### What to do
Exactly as they appear, print the line with "Task: Check Enter a plot identifier box" and each line after it through the end of the entries below; leave out pictures.

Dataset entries
══════════
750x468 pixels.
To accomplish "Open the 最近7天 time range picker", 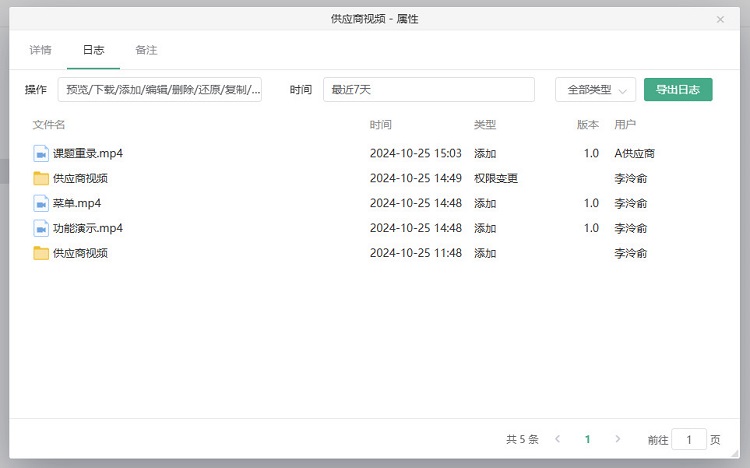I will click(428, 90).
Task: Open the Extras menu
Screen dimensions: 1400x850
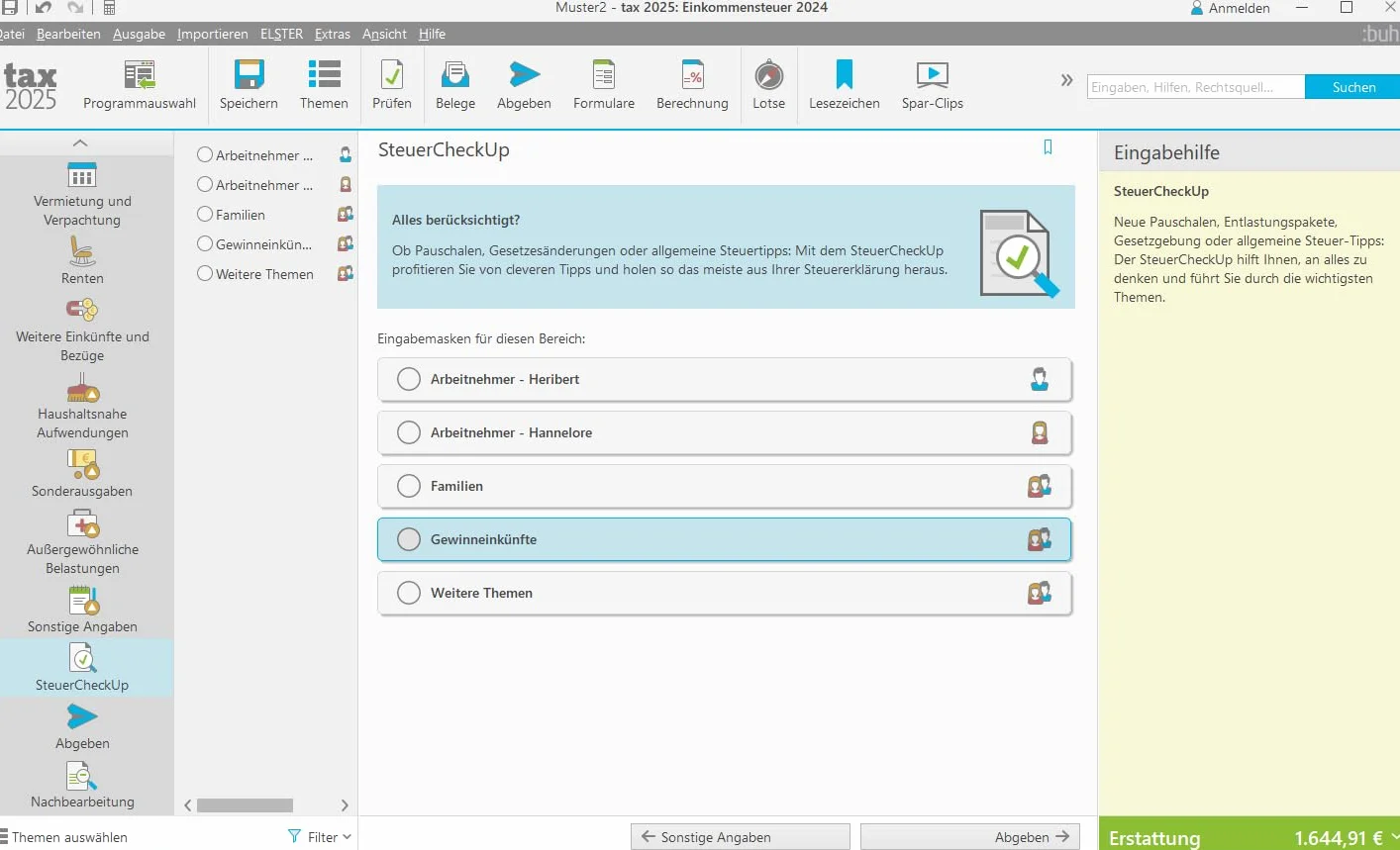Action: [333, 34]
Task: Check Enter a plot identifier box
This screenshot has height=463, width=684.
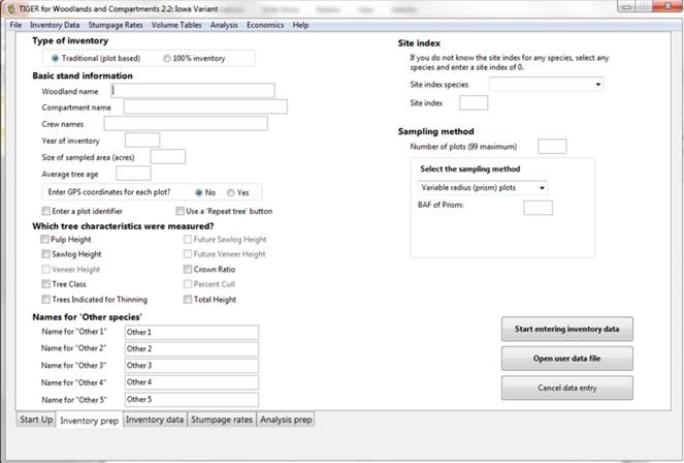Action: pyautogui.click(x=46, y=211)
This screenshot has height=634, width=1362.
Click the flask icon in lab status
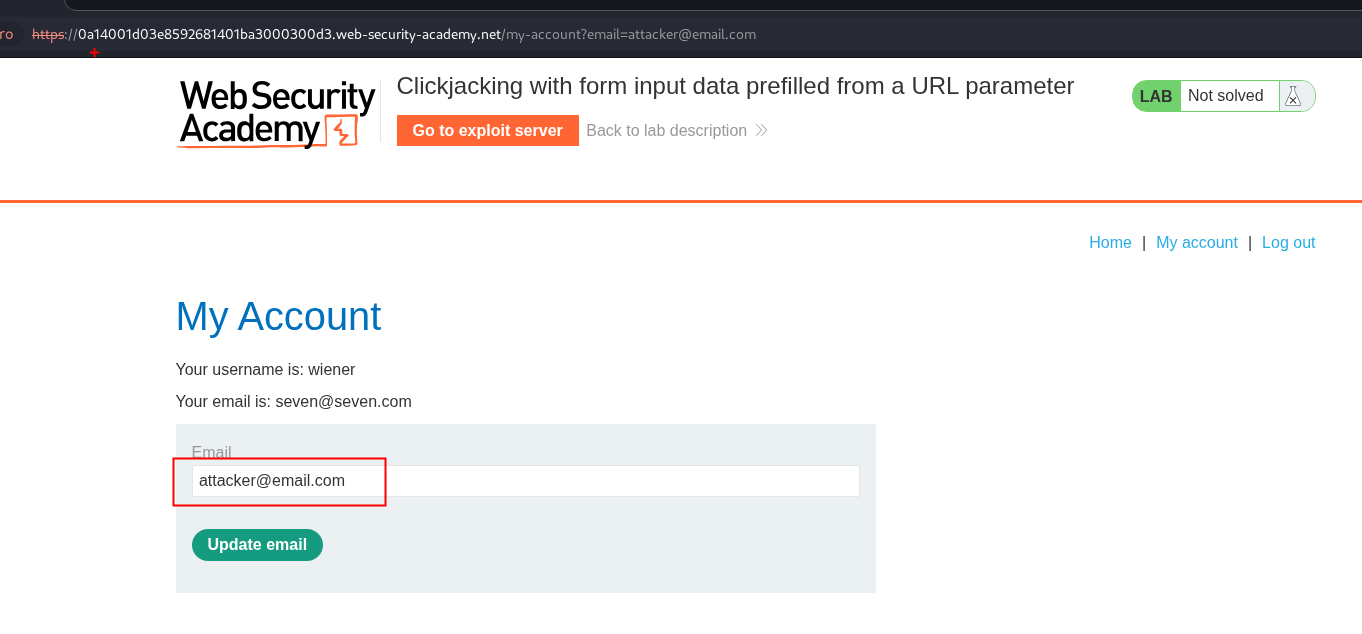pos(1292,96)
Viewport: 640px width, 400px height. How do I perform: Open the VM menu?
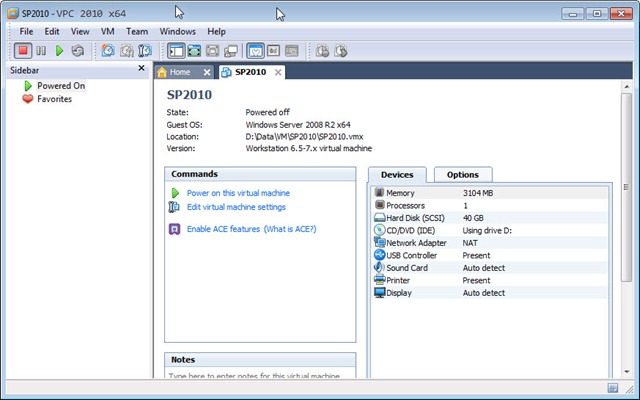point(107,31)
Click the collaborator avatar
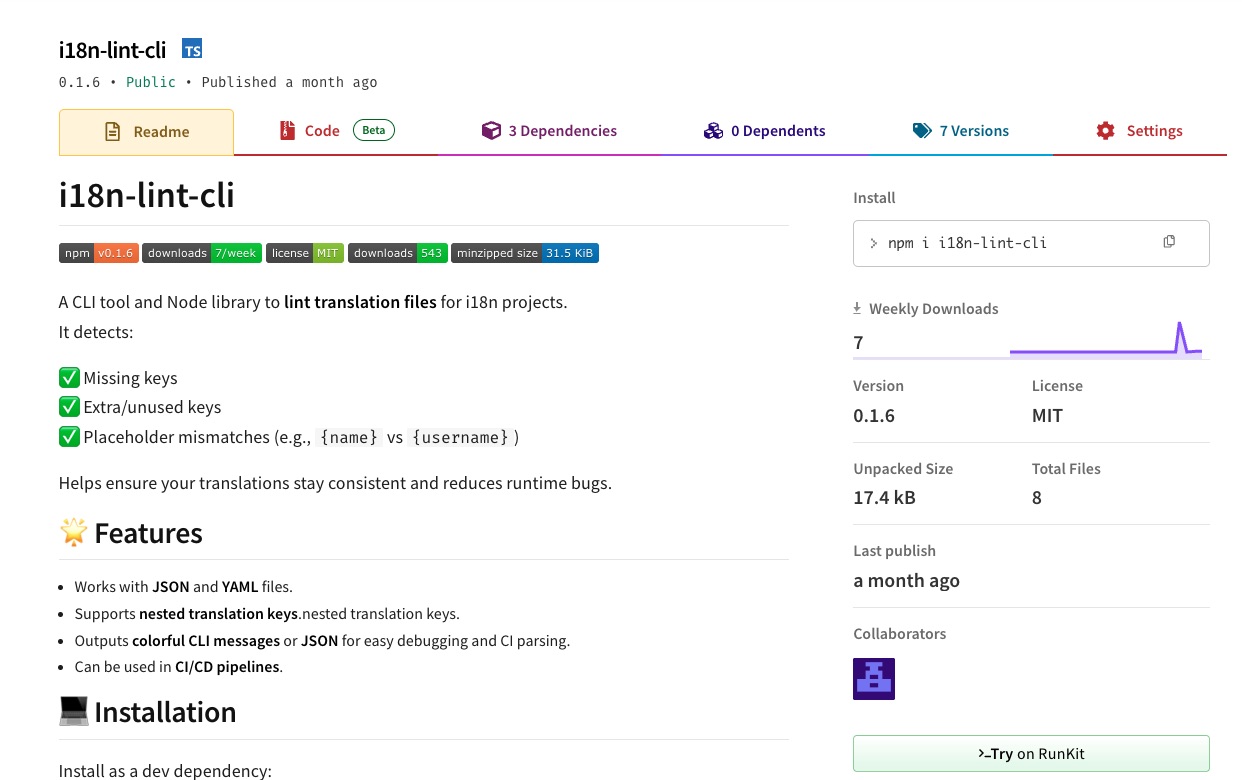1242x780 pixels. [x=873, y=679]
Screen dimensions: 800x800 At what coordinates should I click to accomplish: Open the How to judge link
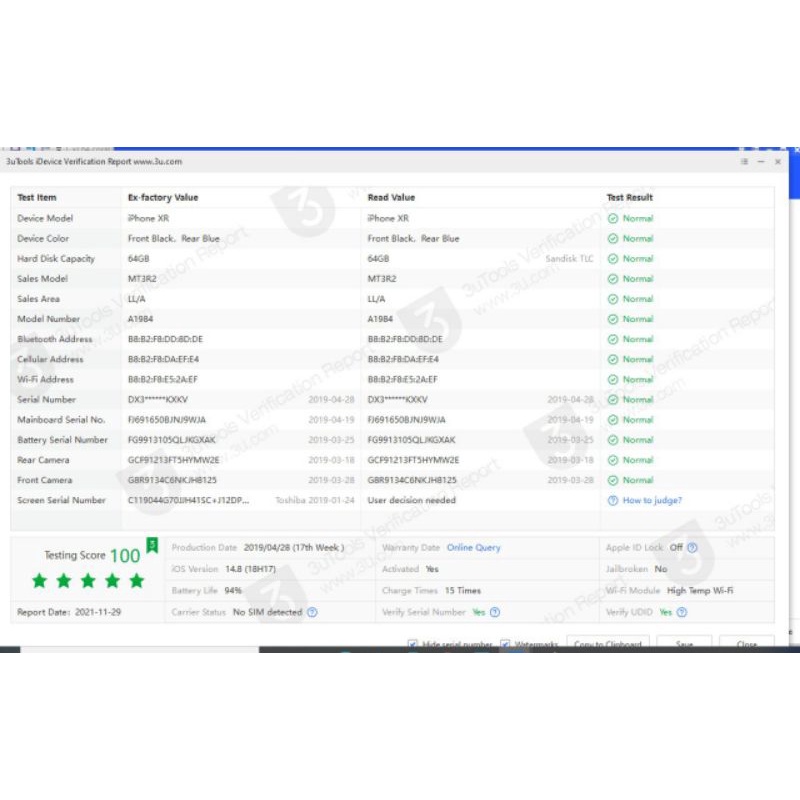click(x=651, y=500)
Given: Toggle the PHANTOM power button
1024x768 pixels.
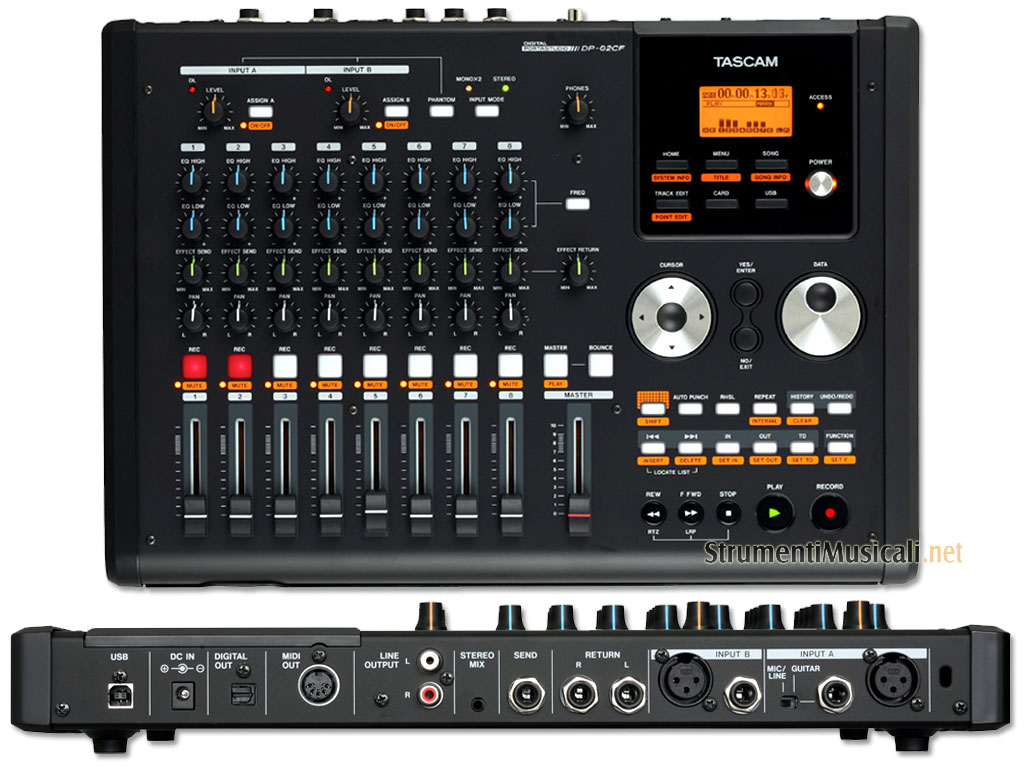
══════════
### Solution for this task
Task: Check Enter a plot identifier box
This screenshot has height=463, width=684.
Action: pyautogui.click(x=46, y=211)
This screenshot has height=634, width=1362.
Click the flask icon in lab status
pos(1292,96)
Viewport: 640px width, 400px height. How do I perform: Open the VM menu?
point(107,31)
Click the collaborator avatar
1242x780 pixels. [x=873, y=679]
Screen dimensions: 800x800 At what coordinates should I click to accomplish: Open the How to judge link
click(x=651, y=500)
Given: Toggle the PHANTOM power button
1024x768 pixels.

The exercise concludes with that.